Perhaps television and film producers alike created a few too many westerns back then much like the reality programming of today and the public grew weary of the sameness of the shows. Slowly but surely the old westerns were replaced with other fan favorites. Now cowboy shows are a rarity which is a shame because some of them really were quite good. Maybe we just outgrew them and began to realize that the image of the great hero of the old west was little more than a myth. We may have just become too cool for those guys with their ten gallon hats and boots.

I remembered how much I had enjoyed those stories when actor Hugh O’Brien recently died at the age of ninety one. I hadn’t really thought about him for years and I was actually surprised that he had grown so old. In my mind he was still a young lion in his early thirties with that steely eyed expression that told outlaws that he meant business. He seemed to be the perfect man to keep a town safe. Watching him in action always made me feel a bit more secure even in the real world. Hearing of his passing was like acknowledging the end of an era.

They say that what goes around comes around and I often wish that there might be a revival of the old westerns.
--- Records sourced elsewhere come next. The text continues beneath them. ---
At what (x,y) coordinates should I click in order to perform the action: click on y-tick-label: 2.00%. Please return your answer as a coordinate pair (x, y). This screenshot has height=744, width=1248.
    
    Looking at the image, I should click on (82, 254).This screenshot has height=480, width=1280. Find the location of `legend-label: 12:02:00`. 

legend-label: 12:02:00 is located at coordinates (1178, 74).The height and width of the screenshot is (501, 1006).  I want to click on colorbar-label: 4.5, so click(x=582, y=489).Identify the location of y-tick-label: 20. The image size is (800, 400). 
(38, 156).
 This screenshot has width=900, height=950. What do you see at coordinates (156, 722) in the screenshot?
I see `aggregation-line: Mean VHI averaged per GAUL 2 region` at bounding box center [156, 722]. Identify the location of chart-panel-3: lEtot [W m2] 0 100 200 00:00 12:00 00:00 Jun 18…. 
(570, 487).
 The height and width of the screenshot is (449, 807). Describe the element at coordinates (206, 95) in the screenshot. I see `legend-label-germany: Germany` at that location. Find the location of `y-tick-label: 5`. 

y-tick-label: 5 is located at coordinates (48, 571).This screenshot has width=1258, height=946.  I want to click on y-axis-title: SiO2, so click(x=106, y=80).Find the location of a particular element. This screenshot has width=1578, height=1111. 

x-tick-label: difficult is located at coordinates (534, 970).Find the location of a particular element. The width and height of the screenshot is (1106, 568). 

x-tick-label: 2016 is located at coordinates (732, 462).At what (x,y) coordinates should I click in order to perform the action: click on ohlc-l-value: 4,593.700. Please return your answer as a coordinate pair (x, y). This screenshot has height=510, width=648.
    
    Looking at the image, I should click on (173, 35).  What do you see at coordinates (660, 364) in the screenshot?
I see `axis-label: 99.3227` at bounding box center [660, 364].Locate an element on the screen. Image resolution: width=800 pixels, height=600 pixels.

I’ve heard that Longmire is a somewhat reasonable facsimile of those old shows so I may have to check it out soon. I still think that the viewing public might appreciate a well crafted western. Perhaps once we the audience have had our fill of present day offerings someone will think to create a really good story about the characters who roamed in the days when the western expanses of our country were wild and unpredictable.

We seem to be a bit down on cowboys and ranchers these days. I suppose that some of those of old did things that were of questionable morals but someone with a very creative mind should be able to create a character who is real and not just a cardboard caricature. It might be a compelling program that explores the complexities of that era with an imperfect but somewhat noble hero. I tend to think that Darrell of The Walking Dead is cut very much from the old western cloth. It shouldn’t be that difficult to build a story around such a man.

We’ve lost most of the actors who made those roles come to life and brought little kids like me so much delight. I for one think it’s time again to “Head ’em up, move ’em on.” We’re ready for another Rawhide.